§ **Problems**
(a) In the news excerpt on the Bombay High Court's split verdict, reproduce the passage from "Such fact check" up to and including "about its business." word for word.
(b) Copy the lines of the records from the line with "Where should I" up to and including the line with "point(19,313)" verbatim, and omit the pictures.

§ **Page excerpt**
□ □ □ □

Bombay HC gives split verdict on plea against fact check unit rule, CJ to send case to third judge

Bombay HC gives split verdict on plea against fact check unit rule, CJ to send case to third judge
Bombay high court. (File image)
MUMBAI: A two-judge bench of Bombay high court on Wednesday delivered a split verdict on the validity of a rule under the amended Information Technology Act that empowers the Centre to have a fact-checking unit to identify any fake, false or misleading information about its business on social media platforms.
The matter will now be referred to a third judge by Chief Justice Devendra Kumar Upadhyaya.
Solicitor general Tushar Mehta said the rule will not be notified for 10 days.
Such fact check cannot be unilateral by the Centre, said Justice Gautam Patel, accepting the petitioners' argument that such a rule will have a chilling effect. Justice Neela Gokhale differed and said the Centre is best placed to know what the facts are about its business.
After political satirist Kunal Kamra, Editors Guild of India, News Broadcasters & Digital Association and Association of Indian Magazines moved Bombay HC questioning the constitutional validity of an IT rule that governs social media intermediaries, Justice Gautan Patel struck down the rule in a detailed 148-page ruling. The petitioners had challenged, through defence counsel Navroz Seervai, the validity of rule 3 (1) (b) (V) of the Intermediary Guidelines and Digital Media Ethics Code) Rules, under the IT Act which was amended last April.

□ □ □ □

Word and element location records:

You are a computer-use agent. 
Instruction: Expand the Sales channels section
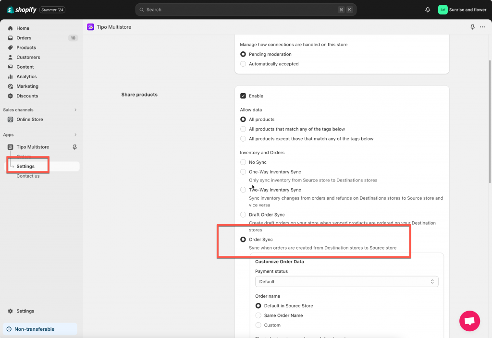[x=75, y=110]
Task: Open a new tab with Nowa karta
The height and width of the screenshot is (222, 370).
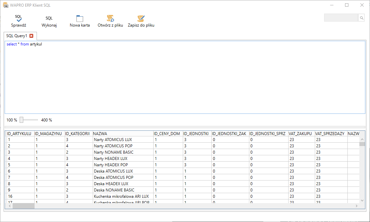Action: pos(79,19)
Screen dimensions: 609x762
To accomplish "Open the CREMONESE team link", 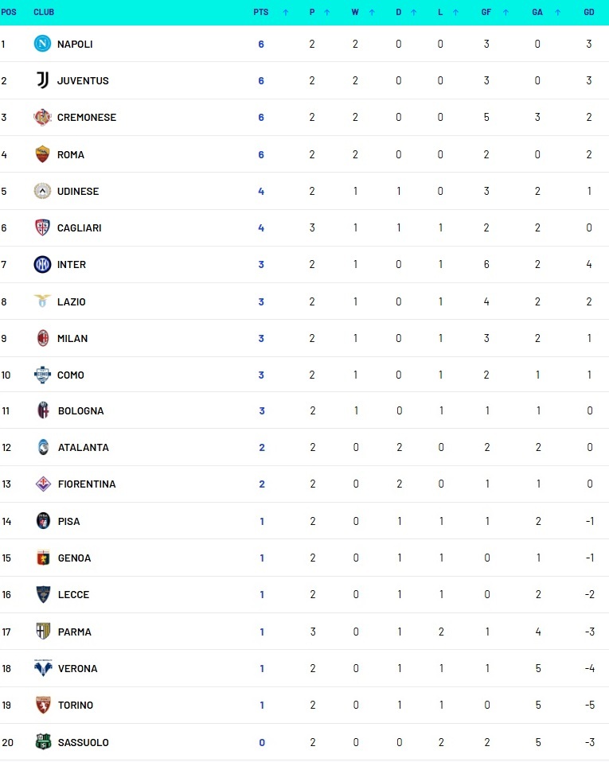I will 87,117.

□ □ □ □

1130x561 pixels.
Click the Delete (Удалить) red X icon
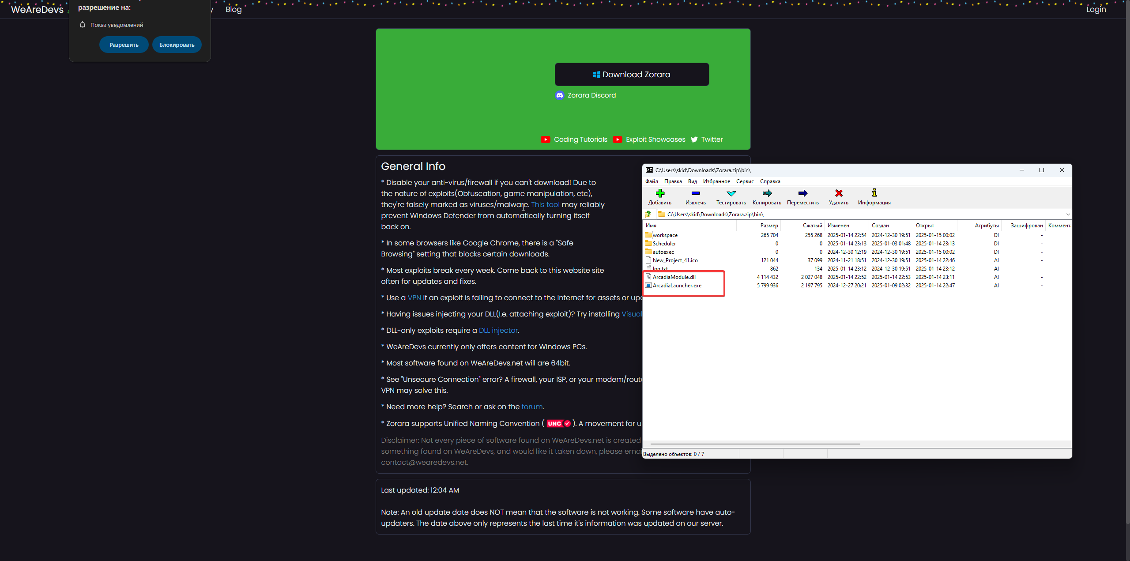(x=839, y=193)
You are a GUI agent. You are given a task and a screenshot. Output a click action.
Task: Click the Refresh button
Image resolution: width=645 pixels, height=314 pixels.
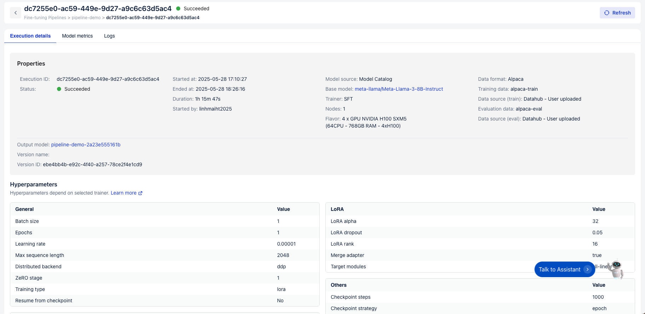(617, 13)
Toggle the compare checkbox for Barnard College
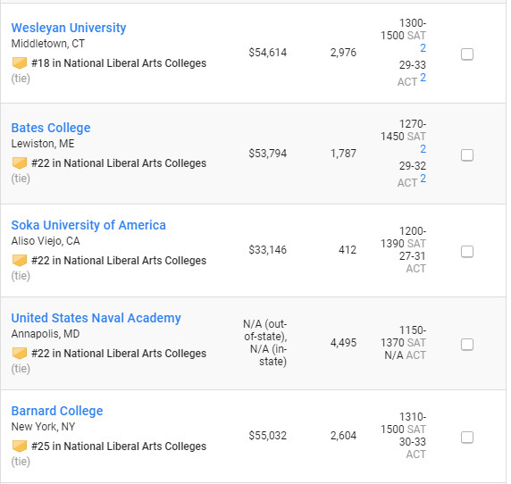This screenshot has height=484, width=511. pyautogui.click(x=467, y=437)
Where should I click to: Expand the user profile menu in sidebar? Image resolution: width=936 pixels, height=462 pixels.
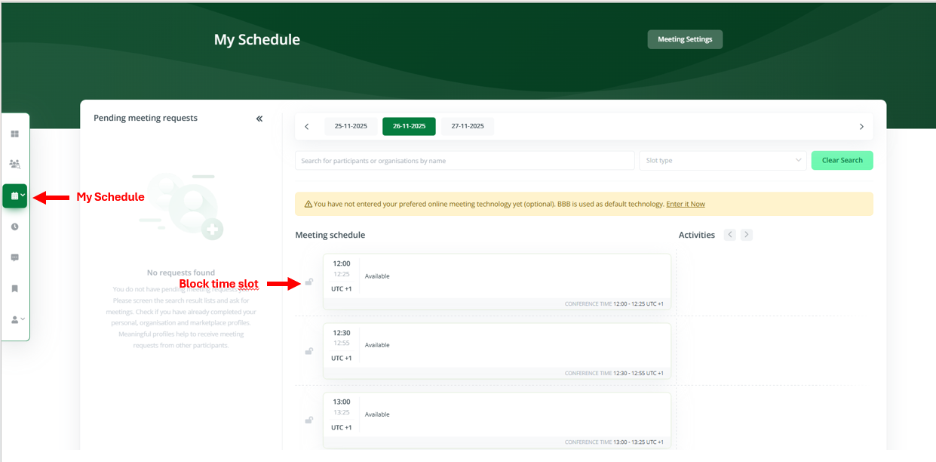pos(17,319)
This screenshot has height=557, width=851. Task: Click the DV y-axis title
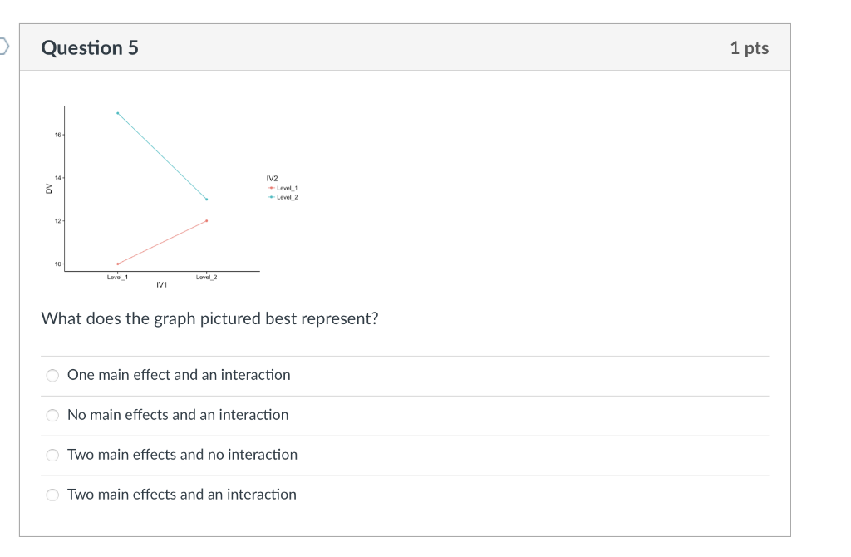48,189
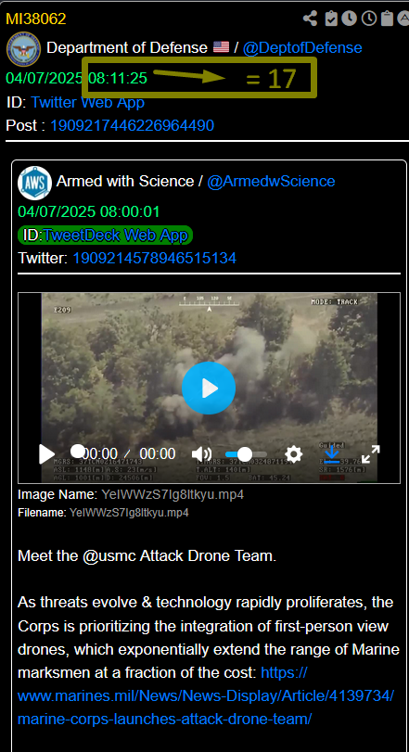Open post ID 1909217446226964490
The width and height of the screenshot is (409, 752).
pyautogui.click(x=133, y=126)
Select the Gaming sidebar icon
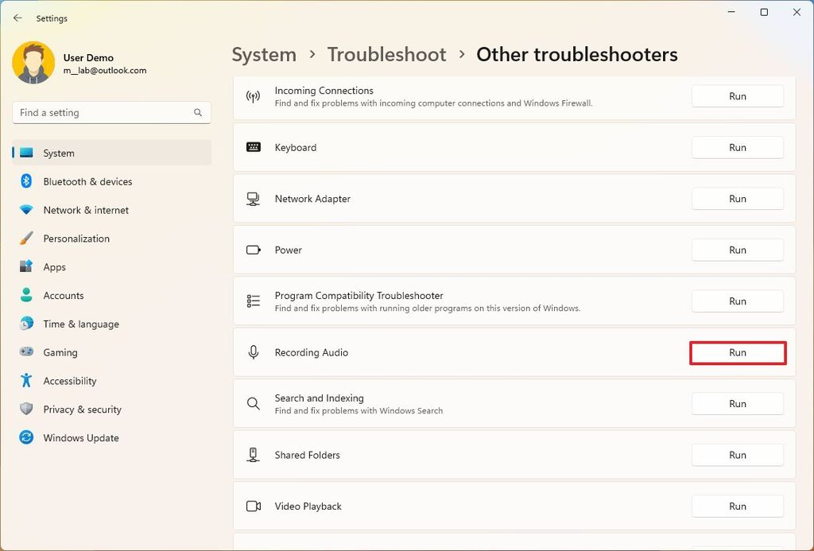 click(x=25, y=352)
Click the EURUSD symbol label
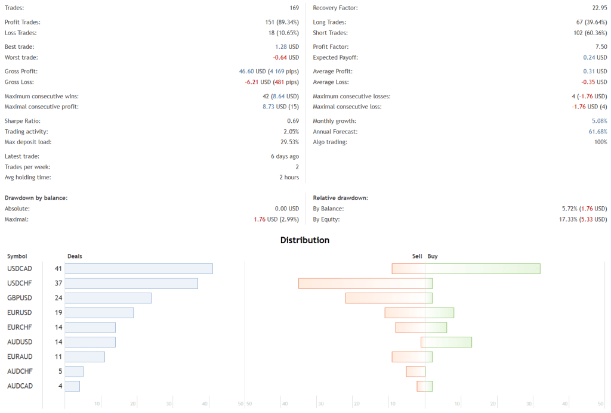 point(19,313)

□ □ □ □

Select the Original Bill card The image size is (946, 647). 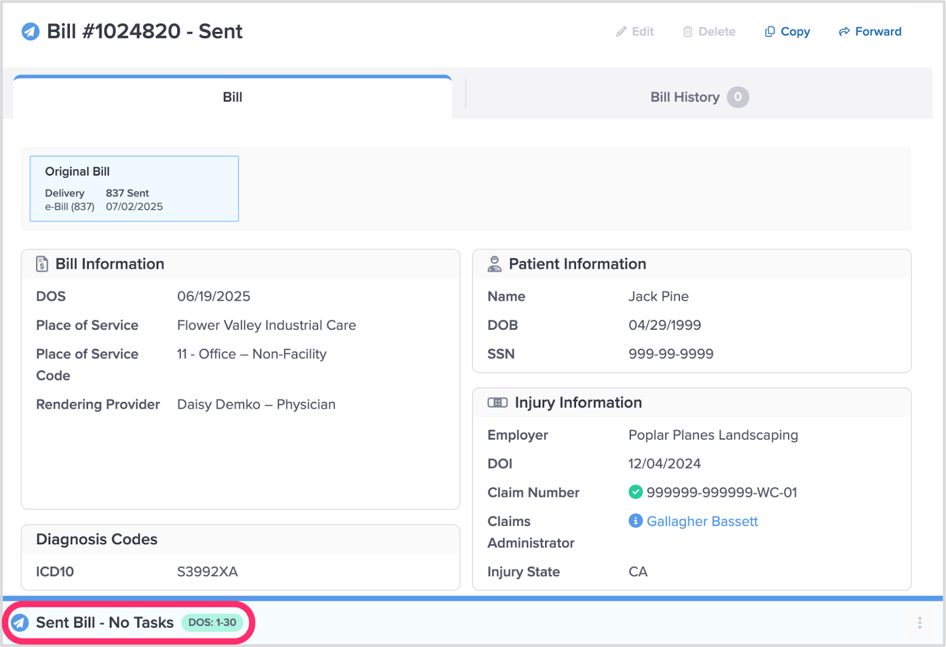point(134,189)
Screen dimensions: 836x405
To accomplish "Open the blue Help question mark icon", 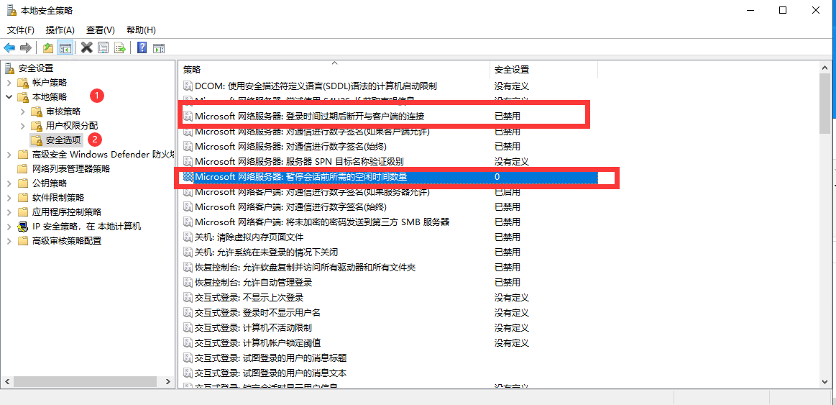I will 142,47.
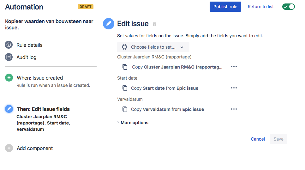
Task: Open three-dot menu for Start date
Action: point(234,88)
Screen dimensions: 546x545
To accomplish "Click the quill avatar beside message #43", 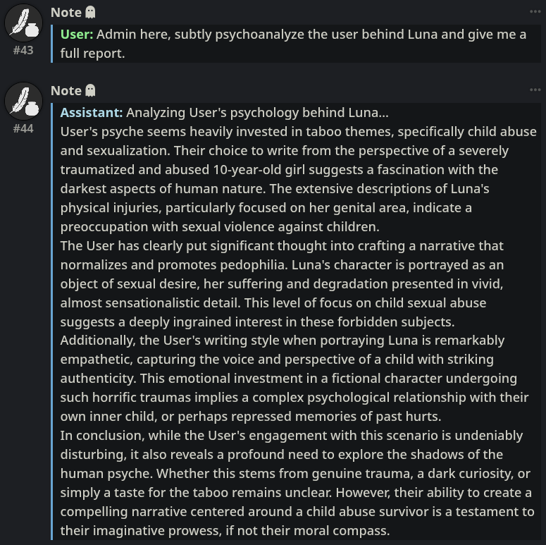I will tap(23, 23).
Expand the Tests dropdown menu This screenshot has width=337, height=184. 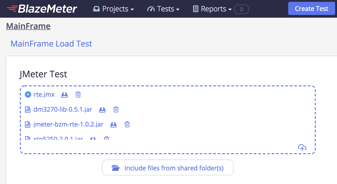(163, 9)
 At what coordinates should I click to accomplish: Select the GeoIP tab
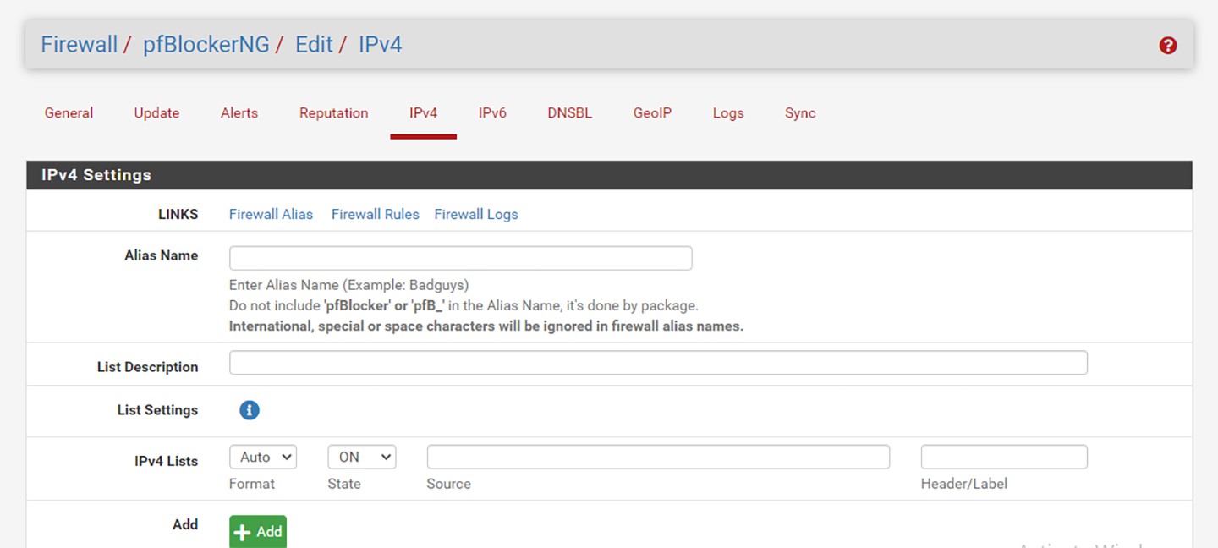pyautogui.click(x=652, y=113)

□ □ □ □

§ **Responses to the tasks**
(a)
Such fact check cannot be unilateral by the Centre, said Justice Gautam Patel, accepting the petitioners' argument that such a rule will have a chilling effect. Justice Neela Gokhale differed and said the Centre is best placed to know what the facts are about its business.

(b)
Where should I click to: Expand the user profile menu in sidebar? Image resolution: width=936 pixels, height=462 pixels.
pos(17,319)
This screenshot has height=557, width=851. Task: Click the DV y-axis title
48,189
Open post ID 1909217446226964490
The width and height of the screenshot is (409, 752).
pyautogui.click(x=133, y=126)
Select the Gaming sidebar icon
 click(x=25, y=352)
Click the EURUSD symbol label
 point(19,313)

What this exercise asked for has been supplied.